What to Do For Panic Treatment
Everyone, at one time or another, is going to experience anxiety at one point or another in their lives.
There may be a discernible cause: you're late to work and your boss has told you if you're late one more day you'll be fired.
Or you're about to get married...
or just ask some out on a date.
But what if you get up in the morning and all of a sudden, for no reason at all, your heart starts to race, you can't catch your breath, you feel dizzy, and to cap it all off, your hands are tingling.
You're afraid you're going to have a heart attack.
Well, hopefully, even if the feeling passes, you visit your doctor that very day an explain what happened.
He - or she - will explain that those are symptoms of cardiac arrhythmia, pulmonary embolism, a panic attack, or a hyperventilation episode.

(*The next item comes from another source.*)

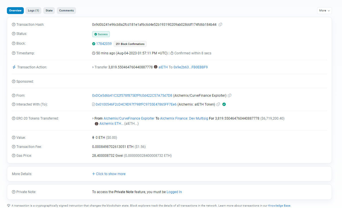Switch to the Logs (1) tab
The height and width of the screenshot is (208, 342).
33,11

The problem is figuring out which one.
If you've watched the TV show House, with that crack diagnostician Gregory House, you know that diagnosis is not an exact science and it can take a doctor several different "tries" before he or she figures out what's the matter.
Now House is just a TV show, and actually it's medical mumbo jumbo is quite often just that - but the principal is definitely true to life.
Usually a doctor can not diagnose you based on just one checkup alone.
Tests will have to be run, and more tests after that.
So don't panic over your panic treatment.
Yes, that's a very facile thing to say.
Panic attacks are very frightening, but it all comes down to knowing what causes them.
It helps to keep a journal, in which you note down what you were doing - or what you were intending to do - when the panic attack occurred.
Your doctor will be able to take that information and use it to assist in prescribing a course of panic treatment for you.
There may be a discernible cause: you're late to work and your boss has told you if you're late one more day you'll be fired.
Or you're about to get married...
or just ask some out on a date.
But what if you get up in the morning and all of a sudden, for no reason at all, your heart starts to race, you can't catch your breath, you feel dizzy, and to cap it all off, your hands are tingling.
You're afraid you're going to have a heart attack.
Well, hopefully, even if the feeling passes, you visit your doctor that very day an explain what happened.
He - or she - will explain that those are symptoms of cardiac arrhythmia, pulmonary embolism, a panic attack, or a hyperventilation episode.
The problem is figuring out which one.
If you've watched the TV show House, with that crack diagnostician Gregory House, you know that diagnosis is not an exact science and it can take a doctor several different "tries" before he or she figures out what's the matter.
Now House is just a TV show, and actually it's medical mumbo jumbo is quite often just that - but the principal is definitely true to life.
Usually a doctor can not diagnose you based on just one checkup alone.
Tests will have to be run, and more tests after that.
So don't panic over your panic treatment.
Yes, that's a very facile thing to say.
Panic attacks are very frightening, but it all comes down to knowing what causes them.
It helps to keep a journal, in which you note down what you were doing - or what you were intending to do - when the panic attack occurred.
Your doctor will be able to take that information and use it to assist in prescribing a course of panic treatment for you.